D4: Para Kuhn a ciência amadurecida retratada nos livros didáticos, que ele denomina manuais, não contempla a relação com o seu contexto histórico e "acaba escondendo o processo que está na raiz dos episódios mais significativos do processo científico". [...] Sendo assim, nesse trabalho utilizaremos [...] episódios sobre a descoberta dos raios X e sobre a descoberta da radioatividade, que apresentam uma história repleta de controvérsias, bem como permite uma aproximação maior do aluno com a história da ciência. A intenção é de problematizar o desenvolvimento histórico da ciência [...] (MONTEIRO, 2011, p. 16; 30).

D5: Após revisão feita através dos slides, achamos pertinente falar da Nathurphilosophie quando mencionamos a busca da construção de uma teoria que explicasse a totalidade dos fenômenos da natureza. Em seguida, abordamos as ideias de Mayer e Joule no que tange à construção do Princípio de Conservação de energia, ilustrando o que Kuhn chama de descoberta simultânea. (MORAIS, 2011, p. 107).

O trabalho de El-Hani (2006)EL-HANI, C. N. Notas sobre o ensino de história e filosofia da ciência na educação científica superior. In: SILVA, C. C. (Org.). Estudos de história e filosofia das ciências: subsídios para a aplicação no ensino. São Paulo: Livraria da Física, 2006. p. 3-21., referenciado para a formulação de objetivos em quatro das dez dissertações, apresenta uma proposta contextualizada para o ensino de ciências e recomenda a discussão dos aspectos da Natureza da Ciência com vistas à transformação de visões equivocadas da ciência, nos termos exemplificados no excerto a seguir:

D9: [...] buscar novas possibilidades e dimensões para os alunos a respeito do funcionamento interno e externo da Ciência, como o conhecimento cientifico é construído, quais os métodos que a Ciência usa para validar esse conhecimento, resumindo, sobre a natureza da Ciência [...]. (BEZERRA, 2011, p. 24).

INSTRUÇÕES DE TRABALHO
**A.** Segundo o trecho sobre história da ciência no ensino, que nome Kuhn dá aos livros didáticos?
**B.** Retome o trecho sobre história da ciência no ensino e dê continuidade a ele logo após a última frase.
As linhas não têm relação com o trecho sobre história da ciência no ensino.

INFORMAÇÕES FORNECIDAS
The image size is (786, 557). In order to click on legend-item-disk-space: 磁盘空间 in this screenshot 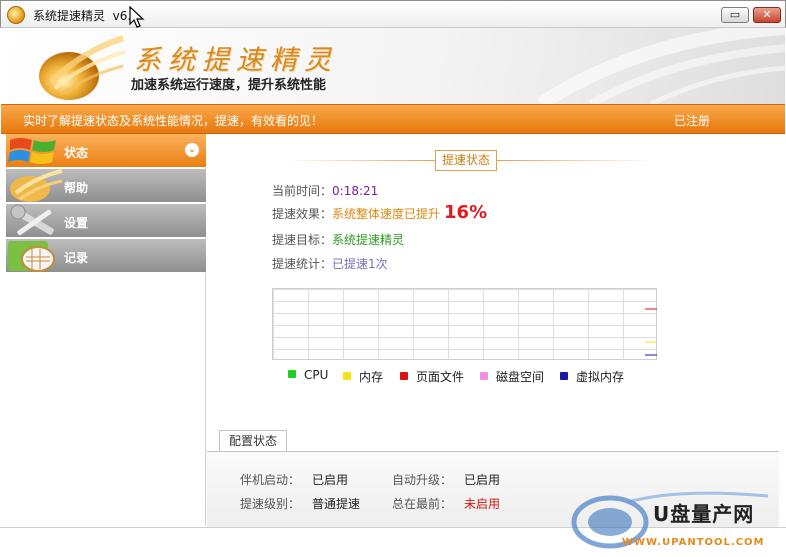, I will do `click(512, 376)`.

* * *

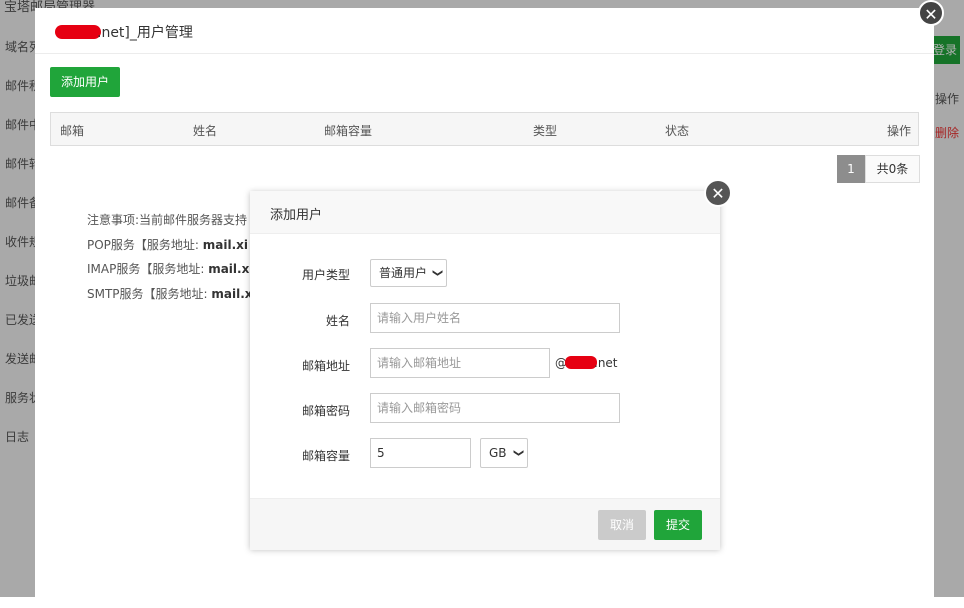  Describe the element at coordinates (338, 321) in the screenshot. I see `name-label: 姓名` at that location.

==

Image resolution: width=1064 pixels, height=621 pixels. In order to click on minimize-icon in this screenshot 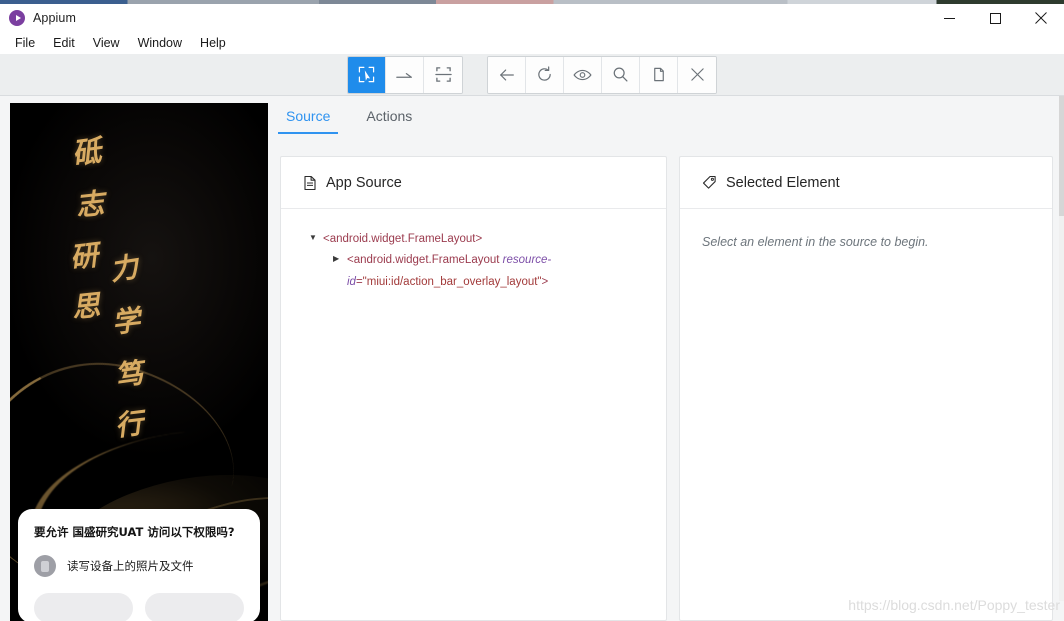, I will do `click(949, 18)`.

SUAS RESPOSTAS
**A.** Kuhn os denomina manuais.

**B.**
Da mesma forma, quatro dissertações consideraram os estudos de Peduzzi (2001)PEDUZZI, L. O. Q. Sobre a utilização didática da história da ciência. In: PIETROCOLA, M. (Org.). Ensino de física: conteúdo, metodologia e epistemologia numa concepção integradora. Florianópolis: Ed. UFSC, 2001. p. 236-250. na formulação dos objetivos que dizem respeito à elaboração de material instrucional que não enfatize apenas o produto final da ciência, mas permita a transformação das imagens estereotipadas e estéreis que geralmente são associadas ao conhecimento científico.

D3: Ao trabalhar os textos, pretende-se enfocar obras literárias de épocas históricas distintas, assim como diferentes olhares para a Ciência, especialmente para a Física. Espera-se que esse confronto permita ao aluno perceber que o olhar sobre a Ciência não é estático, sendo afetado pelo contexto sociocultural do autor trabalhado. (MENEZES, 2011, p. 25).

A análise das articulações existentes entre as fontes teóricas utilizadas e os objetivos propostos para o ensino dos conteúdos demonstrou o esforço dos professores que, como autores do processo de incorporação da História da Ciência ao ensino, procuraram dialogar com as ideias e advertências presentes na bibliografia consultada. Nesse sentido, os docentes se propuseram a criar textos com enfoque histórico, reconhecendo os problemas apontados por historiadores da ciência e educadores.

A partir análise dos dados apresentados, é possível inferir que os professores atuaram como sujeitos ativos no processo de ensino-aprendizagem e se respaldaram na literatura da área de ensino de ciências articulando os resultados das pesquisas e os elementos da História da Ciência.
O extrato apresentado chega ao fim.